None of my students has ever driven a car. They have never had to. By the time they were born–mostly in the early 2040s–the self-driving smart car had decisively replaced the historic automobile, now known pejoratively, and somewhat unfairly, as the “dumb car.” Trying to get my students to understand a world in which people had to actually drive their cars is one of my biggest challenges as a history professor.
I confess that I, too, have trouble imagining a world in which human beings actually had to start, accelerate, turn, and stop their vehicles. My father, Gabriel Joseph (yes, the renowned surgeon), is one of that last generation of Americans to take “driver’s ed” and get a “driver’s license”. He started driving in 2015. By the time I was born in 2030, the transition to driverless cars was well underway. Every so often Dad would give me a few pointers on driving, just for old-times-sake. I was happy to indulge him. Once I even took his old classic dumb 2006 Toyota Sienna minivan for a quick “spin”. I made it down the road a couple of blocks until the police stopped me for driving.
I often wonder what it would have been like to drive a dumb car day after day, year after year. It must have taken great cognitive effort to manage so many information inputs – the location of other vehicles, traffic lights, conversation with other passengers, road signage, and even (horrors) pedestrians. My students are always shocked to learn that traffic accidents took the lives of more than 30,000 Americans annually as late as the 2010s. I have never found this so surprising. Some skills will always be beyond the reach of a good portion of human beings. What is truly odd, and perhaps inexplicable, is how our ancestors allowed the carnage to go on for so long. Between the time of the first assembly-line produced cars by Ford in the 1910s, and the first widely available, totally self-driving smart cars, jazzily called “auto-auto’s” in the 2020s, lies a long road of human suffering.
Even so, there is something quaint and endearing about the dumb car’s long history, as tragic as it was. Human beings have always seen themselves as masters of their fates. We are, in Aristotle’s phrase, “rational animals,” negotiating a world that often feels bereft of reason. We cannot be surprised, really, that men and women gladly put themselves behind the wheel, whatever the cost. The emotional payback, the mental satisfaction, of making a smooth turn or avoiding a rear-end collision must have been exhilarating. Drivers of the early 21st century often complained of long, tedious “commutes” between work and home on congested highways. But this is one area where historical sources can be deceiving. I can’t help but think that drivers of the past actually enjoyed the conviviality of a “traffic jam.” It must have been infuriating, but in a good way. Our flawless traffic distribution technology has actually robbed us of this wonderfully human experience.
Every so often I chat with my grandfather, Anthony Joseph, once a history professor like me. He is nearly 100 years old now, but his physician says neurochip therapy has improved his cognitive age to 48. I ask him about the days of dumb cars. “We didn’t call them dumb back then,” he always emphasizes. “We knew there were dumb drivers, but not dumb cars.” He admits that driving was a challenge, a taxing activity, and dangerously prone to human error, as few daily tasks were. “But I never imagined we could have cars without the burdens of driving them.”

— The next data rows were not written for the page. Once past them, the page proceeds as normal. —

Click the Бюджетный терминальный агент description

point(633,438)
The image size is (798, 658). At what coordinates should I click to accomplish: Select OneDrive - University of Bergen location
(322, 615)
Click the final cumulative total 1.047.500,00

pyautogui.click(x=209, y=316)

On a more metaphysical level, Grandpa thinks the rise of the smart car is part of a massive historical trend he calls “re-personification.” Before the rise of science, he says, “the world was thought to be overflowing with personhood. The things of nature had intellect and will. Gods and spirits were believed to inhabit and control the trees, the heavens, the sea, animals. Then science came along and emptied nature of personhood, and nature became dumb. The tree became just a tree, developing mechanically by an inexorable, impersonal ‘law of nature’. The sun became just the sun, burning mindlessly for millenia. Only we humans were ‘smart’ then. But now, in this post-scientific age, our world is being re-personified, this time not in nature but in our machines. The human being is once again not the only person on the planet.”

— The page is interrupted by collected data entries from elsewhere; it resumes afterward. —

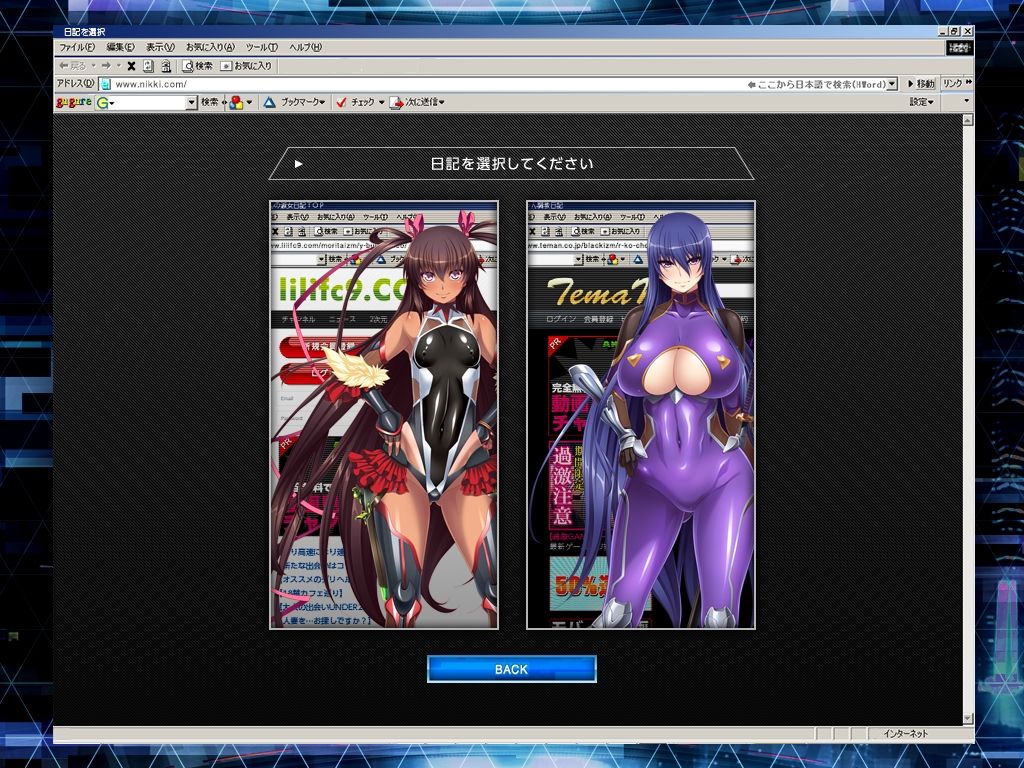Open the 設定 settings dropdown
Screen dimensions: 1024x768
(921, 102)
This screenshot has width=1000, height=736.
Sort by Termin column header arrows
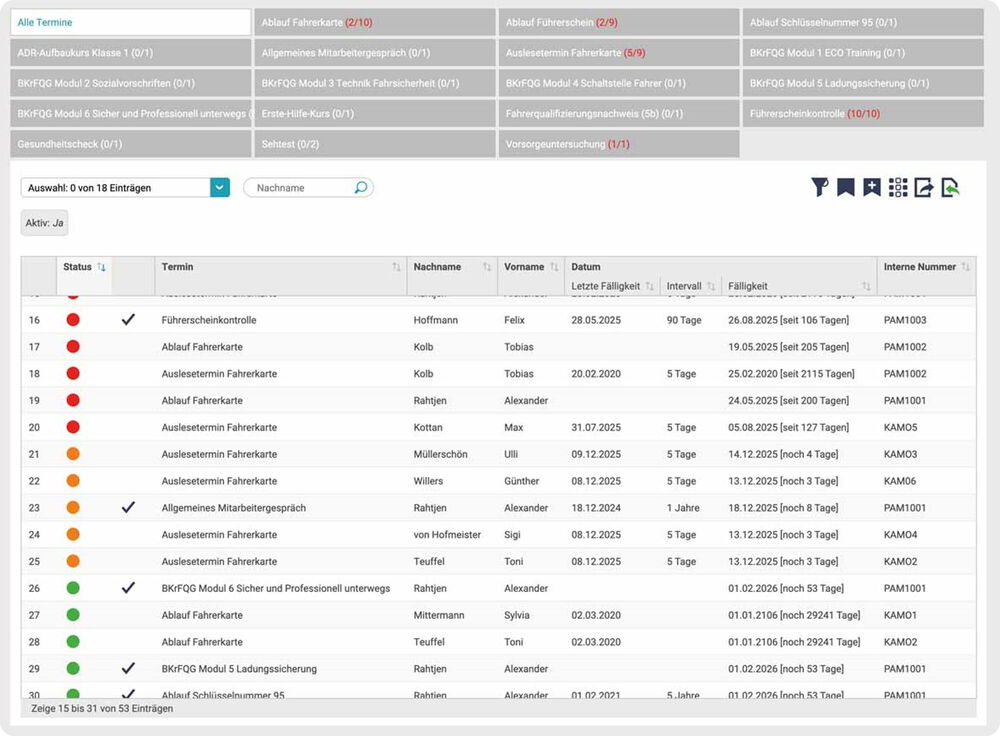pyautogui.click(x=396, y=267)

Well, I don’t know. The point seems overstated. And Grandpa’s theory reminds me of something C.S. Lewis wrote in his preface to D.E. Harding’s Hierarchy of Heaven and Earth, back in 1952. Of course, I would never accuse my grandfather of stealing an idea.

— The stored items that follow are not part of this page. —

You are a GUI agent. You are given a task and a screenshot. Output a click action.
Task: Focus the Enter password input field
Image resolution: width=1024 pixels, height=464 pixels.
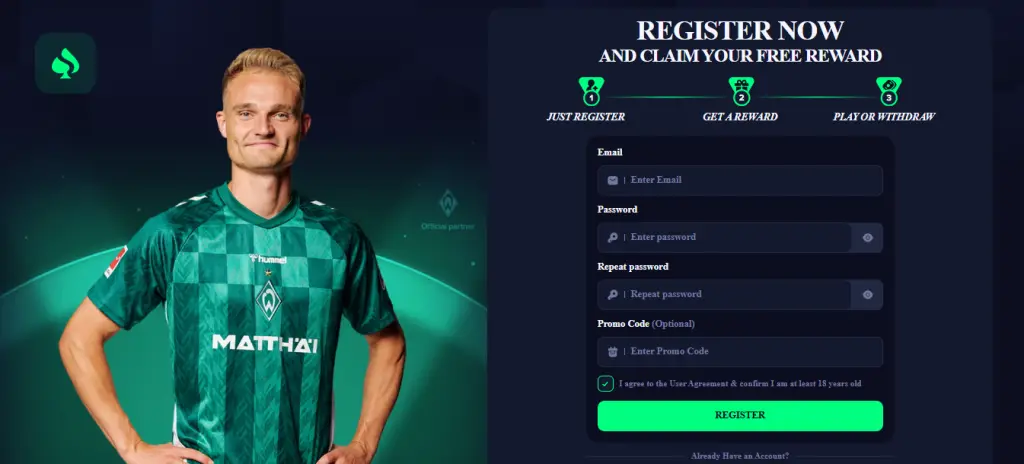point(724,238)
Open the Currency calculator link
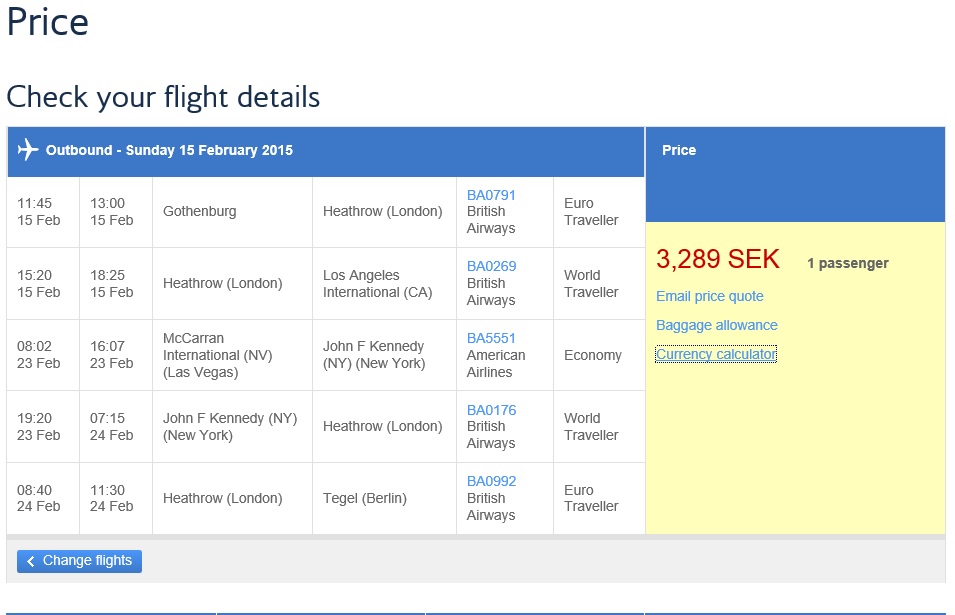The width and height of the screenshot is (955, 615). pyautogui.click(x=716, y=354)
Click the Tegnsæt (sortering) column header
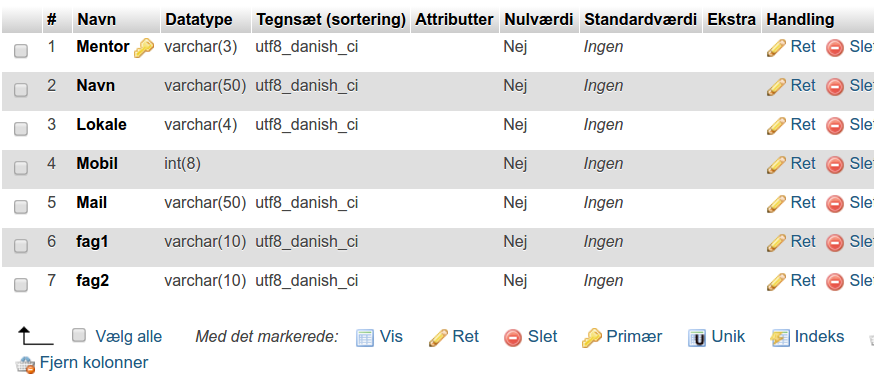This screenshot has height=380, width=874. [331, 20]
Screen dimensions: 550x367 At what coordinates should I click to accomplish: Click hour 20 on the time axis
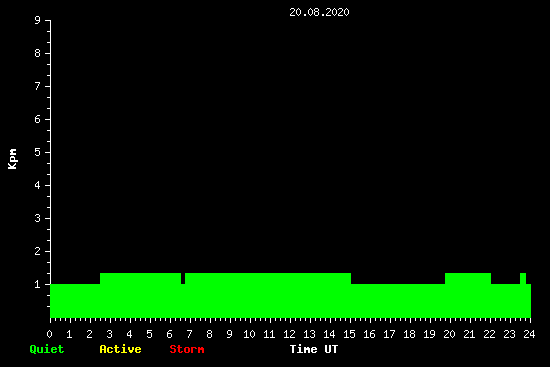(449, 334)
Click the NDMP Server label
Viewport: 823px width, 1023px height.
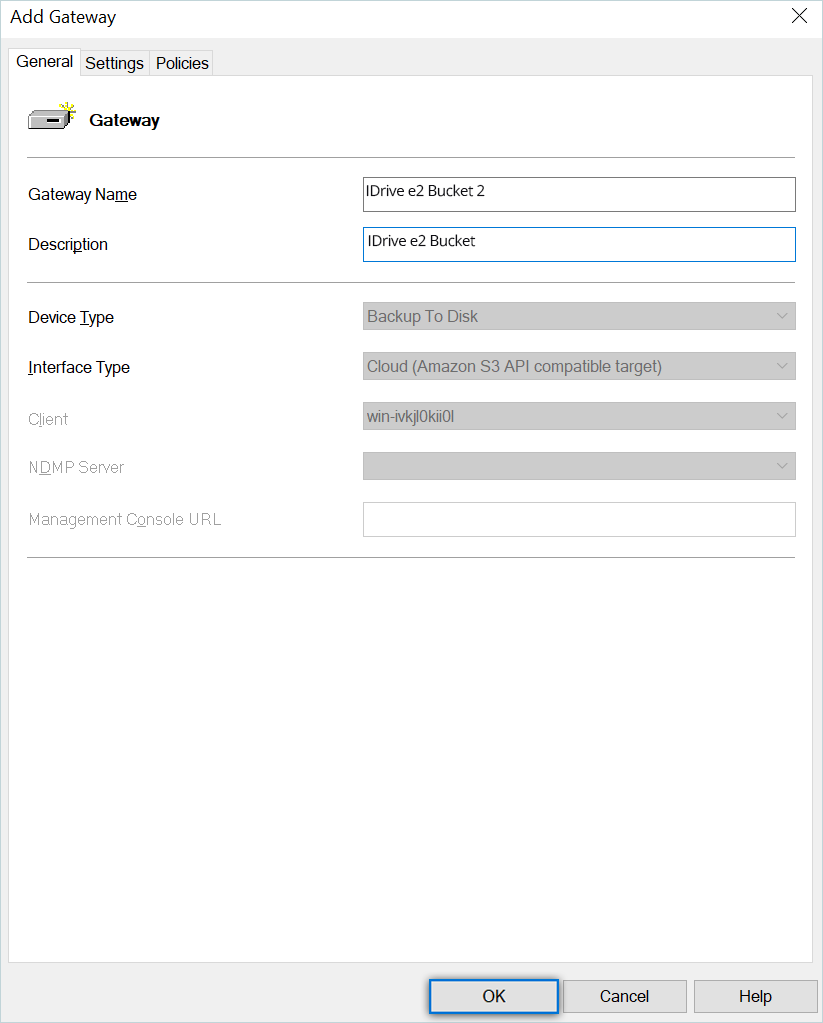(76, 468)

In any case, one may reasonably ask whether the quantity of personhood in the universe is fixed rather than expansive. If our machines grow smarter, do we simultaneously become less intelligent? Certainly while shooting along in our smart cars today we are not exercising the intelligence that our driving ancestors did, albeit imperfectly. “Life has gotten way too easy,” Grandpa complains, contradicting somewhat the buoyant optimism of his theory.